Perivascular Adipose Tissue-Derived Adiponectin Inhibits Collar-Induced Carotid Atherosclerosis by Promoting Macrophage Autophagy

• Published in: PloS one Vol. 10; no. 5; p. e0124031
• Main Authors: Li, Changlong, Wang, Zhijian, Wang, Chunxiao, Ma, Qian, Zhao, Yingxin
• Format: Journal Article
• Language: English
• Published: United States Public Library of Science 28.05.2015; Public Library of Science (PLoS)

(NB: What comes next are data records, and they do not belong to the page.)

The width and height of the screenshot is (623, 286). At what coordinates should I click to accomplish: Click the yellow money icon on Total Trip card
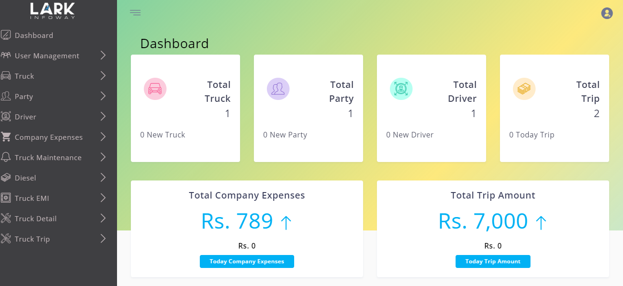[524, 89]
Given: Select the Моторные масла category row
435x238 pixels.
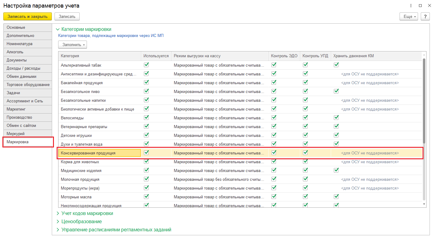Looking at the screenshot, I should [76, 197].
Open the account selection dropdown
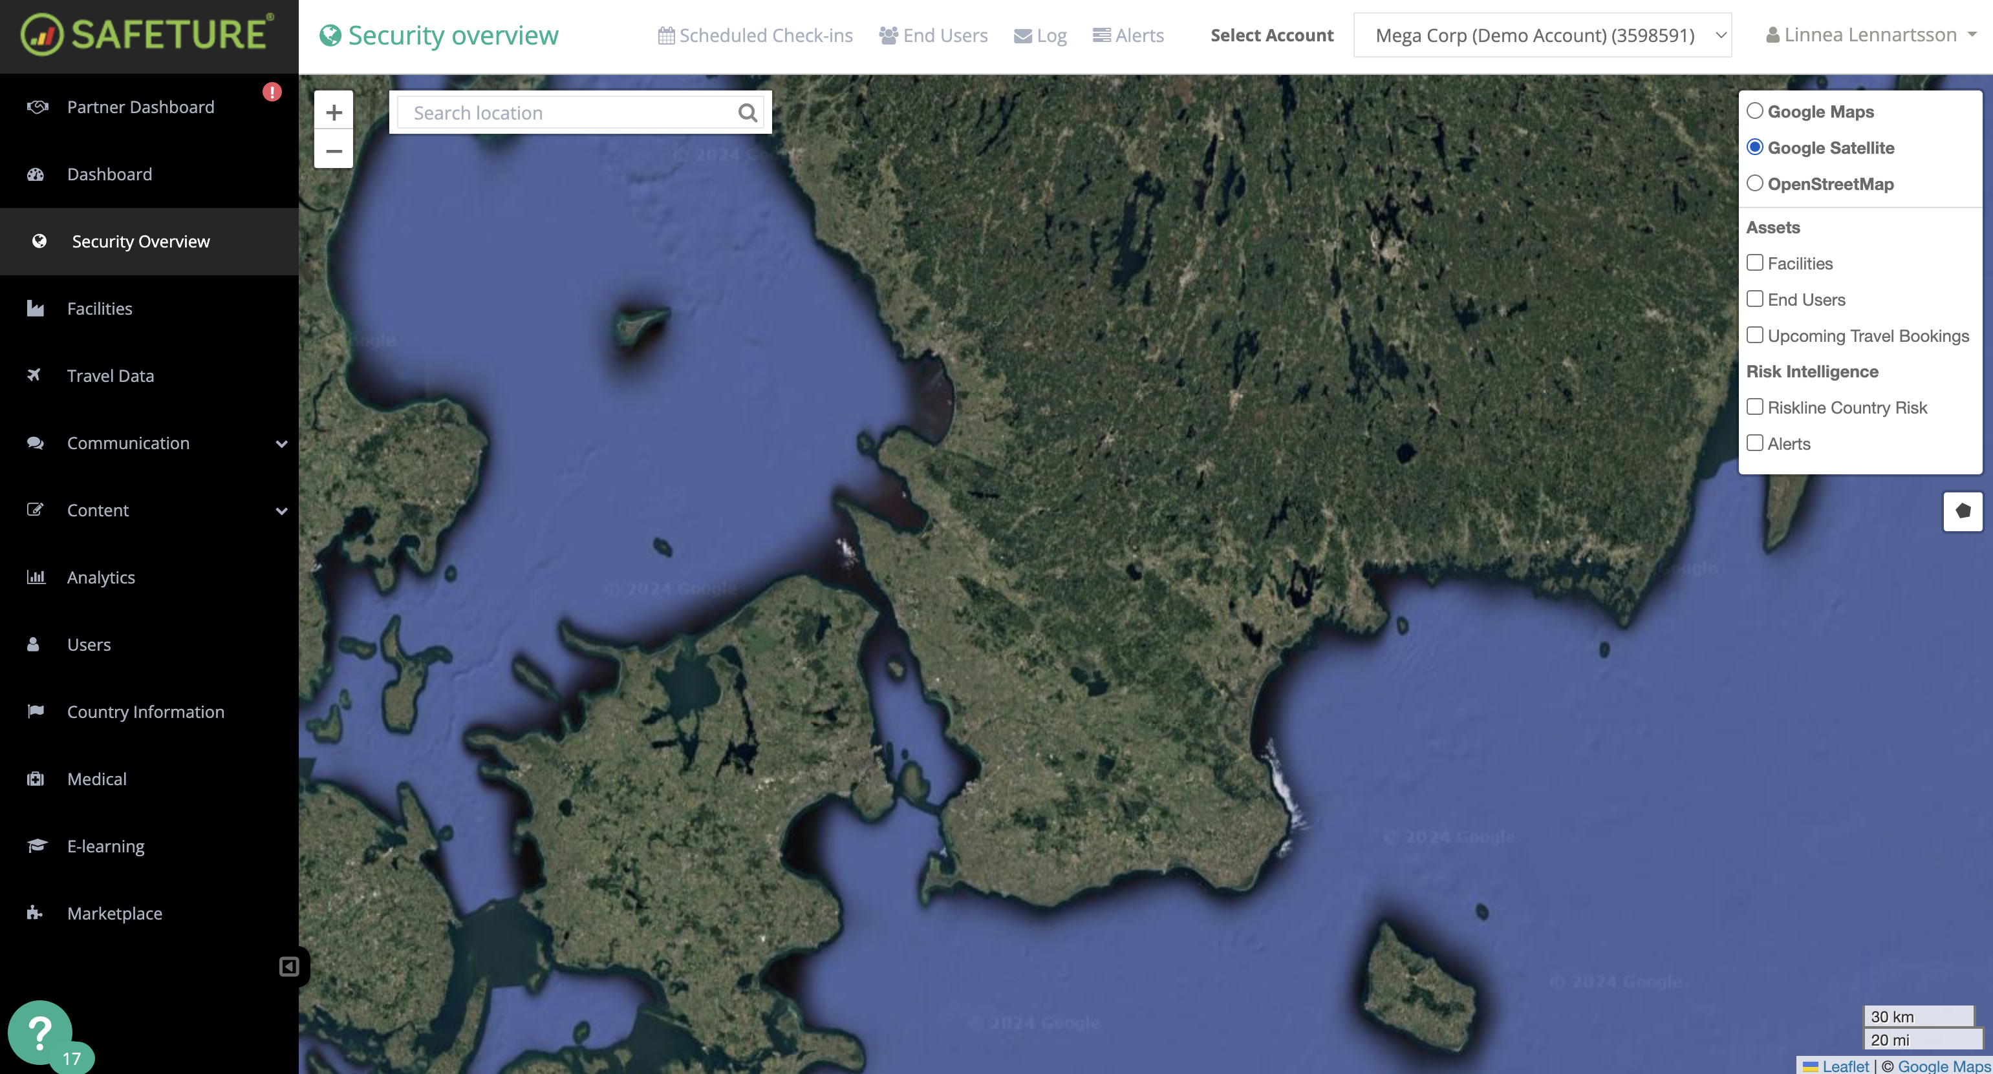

• Subjects: Adiponectin; Adiponectin - genetics; Adipose tissue; Adipose Tissue - metabolism; Adipose Tissue - transplantation; AKT protein; Alcohol; Animals; Apolipoprotein E; Apolipoproteins; Apolipoproteins E - genetics; Apoptosis; Arteriosclerosis; Atherosclerosis; Atherosclerosis - etiology; Atherosclerosis - immunology; Atherosclerosis - metabolism; Autophagy; Body fat; Cardiology; Care and treatment; Carotid arteries; Carotid Arteries - pathology; Carotid artery; Cell death; Complications and side effects; Development and progression; Disease; Disease Models, Animal; Forkhead Box Protein O3; Forkhead Transcription Factors - metabolism; FOXO3 protein; Gene Expression Regulation; Gene Knockout Techniques; Heart; High fat diet; Hospitals; Immunoglobulins; Inflammation; Laboratories; Lipids; Macrophages; Macrophages - metabolism; Mice; Oxidative stress; Phagocytosis; Physiological aspects; Physiology; Proto-Oncogene Proteins c-akt - metabolism; Quantitative analysis; Rodents; Signal Transduction; Signaling; Smooth muscle; Stress response; Transplantation; Veins & arteries; United States
• ISSN: 1932-6203; 1932-6203
• DOI: 10.1371/journal.pone.0124031

Adiponectin (APN) secreted from perivascular adipose tissue (PVAT) is one of the important anti-inflammatory adipokines to inhibit the development of atherosclerosis, but the underlying mechanism has not been clarified. In this study, we aimed to elucidate how APN regulates plaque formation in atherosclerosis. To assess the role of APN secreted by PVAT in atherosclerosis progression, we performed PVAT transplantation experiments on carotid artery atherosclerosis model: ApoE knockout (ApoE-/-) mice with a perivascular collar placement around the left carotid artery in combination with a high-fat diet feeding. Our results show that the ApoE-/- mice with PVAT derived from APN knockout (APN-/-) mice exhibited accelerated plaque volume formation compared to ApoE-/- mice transplanted with wild-type littermate tissue. Conversely, autophagy in macrophages was significantly attenuated in ApoE-/- mice transplanted with APN-/- mouse-derived PVAT compared to controls. Furthermore, in vitro studies indicate that APN treatment increased autophagy in primary macrophages, as evidenced by increased LC3-I processing and Beclin1 expression, which was accompanied by down-regulation of p62. Moreover, our results demonstrate that APN promotes macrophage autophagy via suppressing the Akt/FOXO3a signaling pathway. Our results indicate that PVAT-secreted APN suppresses plaque formation by inducing macrophage autophagy.